Ketua KPAI Konfirmasi Data Instansinya Dicuri

Ketua KPAI Konfirmasi Data Instansinya Dicuri Ilustrasi cyber security. Foto: unsplash.com

Jakarta, Pos Jateng - Ketua Komisi Perlindungan Anak Indonesia (KPAI), Susanto membenarkan telah terjadi pencurian database pengaduan di instansinya. Pihaknya telah melaporkan kejadian tersebut kepada Direktorat Tindak Pidana Siber Bareskrim Mabes Polri dan Badan Siber dan Sandi Negara (BSSN).

“Direktorat Siber Mabes Polri dan BSSN telah berkoordinasi dengan KPAI untuk langkah-langkah selanjutnya. Adanya kasus pencurian data ini tidak menggangu layanan pengaduan KPAI. Layanan tetap berjalan dan aman," ujar Susanto dalam keterangan tertulis, Kamis (21/10) malam.

KPAI tidak merinci kapan tepatnya peristiwa pencurian database terjadi. Namun mereka mengklaim sudah menindaklanjutinya sejak 18 Oktober 2021.

Sebagai informasi, database milik KPAI bocor dan telah dijual di situs jual beli data ilegal online yang biasa didapat dari hasil peretasan dan kebocoran, yakni RaidForums.

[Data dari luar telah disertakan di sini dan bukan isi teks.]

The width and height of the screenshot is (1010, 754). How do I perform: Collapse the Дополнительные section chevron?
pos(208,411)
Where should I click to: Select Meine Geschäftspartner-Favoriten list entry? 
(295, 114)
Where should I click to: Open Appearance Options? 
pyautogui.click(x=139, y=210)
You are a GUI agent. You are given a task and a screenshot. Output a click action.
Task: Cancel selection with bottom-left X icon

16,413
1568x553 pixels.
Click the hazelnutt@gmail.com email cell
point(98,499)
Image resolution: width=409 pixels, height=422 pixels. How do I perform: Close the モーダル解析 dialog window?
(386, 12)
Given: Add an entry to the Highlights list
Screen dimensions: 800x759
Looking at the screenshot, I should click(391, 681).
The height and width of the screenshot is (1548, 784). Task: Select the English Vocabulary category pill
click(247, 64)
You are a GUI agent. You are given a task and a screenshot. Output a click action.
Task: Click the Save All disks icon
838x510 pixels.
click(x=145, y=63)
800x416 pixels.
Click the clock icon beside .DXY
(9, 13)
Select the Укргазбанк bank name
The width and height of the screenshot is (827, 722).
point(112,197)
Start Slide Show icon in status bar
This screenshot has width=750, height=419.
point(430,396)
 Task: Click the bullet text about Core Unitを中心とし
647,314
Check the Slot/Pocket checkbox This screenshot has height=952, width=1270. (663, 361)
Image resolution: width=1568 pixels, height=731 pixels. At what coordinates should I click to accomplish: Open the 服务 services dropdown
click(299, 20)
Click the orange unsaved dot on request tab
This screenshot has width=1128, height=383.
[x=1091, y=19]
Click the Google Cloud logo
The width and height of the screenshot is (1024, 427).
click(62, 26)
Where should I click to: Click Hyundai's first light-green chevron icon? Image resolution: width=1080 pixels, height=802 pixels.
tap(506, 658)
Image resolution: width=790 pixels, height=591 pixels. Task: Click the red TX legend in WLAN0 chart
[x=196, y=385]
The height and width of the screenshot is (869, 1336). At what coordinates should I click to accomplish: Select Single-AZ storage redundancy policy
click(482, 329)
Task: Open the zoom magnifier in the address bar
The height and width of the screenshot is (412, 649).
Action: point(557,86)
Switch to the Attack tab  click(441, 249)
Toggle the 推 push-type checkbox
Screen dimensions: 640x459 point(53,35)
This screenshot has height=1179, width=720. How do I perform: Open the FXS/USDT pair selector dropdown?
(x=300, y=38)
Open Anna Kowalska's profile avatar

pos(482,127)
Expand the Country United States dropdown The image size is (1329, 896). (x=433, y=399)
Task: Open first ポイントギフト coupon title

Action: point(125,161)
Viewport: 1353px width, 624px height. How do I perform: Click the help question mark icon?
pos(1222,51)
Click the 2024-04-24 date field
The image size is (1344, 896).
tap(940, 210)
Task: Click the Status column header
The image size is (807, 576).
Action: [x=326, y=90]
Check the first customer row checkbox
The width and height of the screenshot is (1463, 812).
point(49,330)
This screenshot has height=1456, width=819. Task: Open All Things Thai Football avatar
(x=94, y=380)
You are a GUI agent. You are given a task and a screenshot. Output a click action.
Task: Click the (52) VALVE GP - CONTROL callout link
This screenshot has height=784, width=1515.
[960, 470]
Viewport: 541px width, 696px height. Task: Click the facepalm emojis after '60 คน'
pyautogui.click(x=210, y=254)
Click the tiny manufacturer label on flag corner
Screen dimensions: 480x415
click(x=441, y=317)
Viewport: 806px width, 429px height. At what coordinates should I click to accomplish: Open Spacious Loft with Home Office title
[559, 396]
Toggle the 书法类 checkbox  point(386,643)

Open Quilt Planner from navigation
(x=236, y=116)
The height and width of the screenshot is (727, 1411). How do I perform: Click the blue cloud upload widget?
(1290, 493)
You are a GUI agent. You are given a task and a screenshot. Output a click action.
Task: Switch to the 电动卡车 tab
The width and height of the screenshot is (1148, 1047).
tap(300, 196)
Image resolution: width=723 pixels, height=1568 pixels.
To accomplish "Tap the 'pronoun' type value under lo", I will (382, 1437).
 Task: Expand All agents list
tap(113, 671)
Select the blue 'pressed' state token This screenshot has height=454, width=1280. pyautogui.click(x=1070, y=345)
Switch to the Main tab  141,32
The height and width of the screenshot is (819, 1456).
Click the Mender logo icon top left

Data yang dijual seperti ID, email, nama lengkap, tanggal lahir, jenis kelamin, nomor handphone, dan password yang masih ter-hash atau tersandi. Semua dijual dengan harga US$5 ribu atau sekitar Rp74 juta.

Database tersebut diunggah pada 13 Oktober 2021 pukul 11.07 malam dengan nama Leaked Database KPAI (kpai.go.id) oleh akun C77. Kabar kebocoran data itu pun lantas viral di semua lini masa informasi sampai saat ini.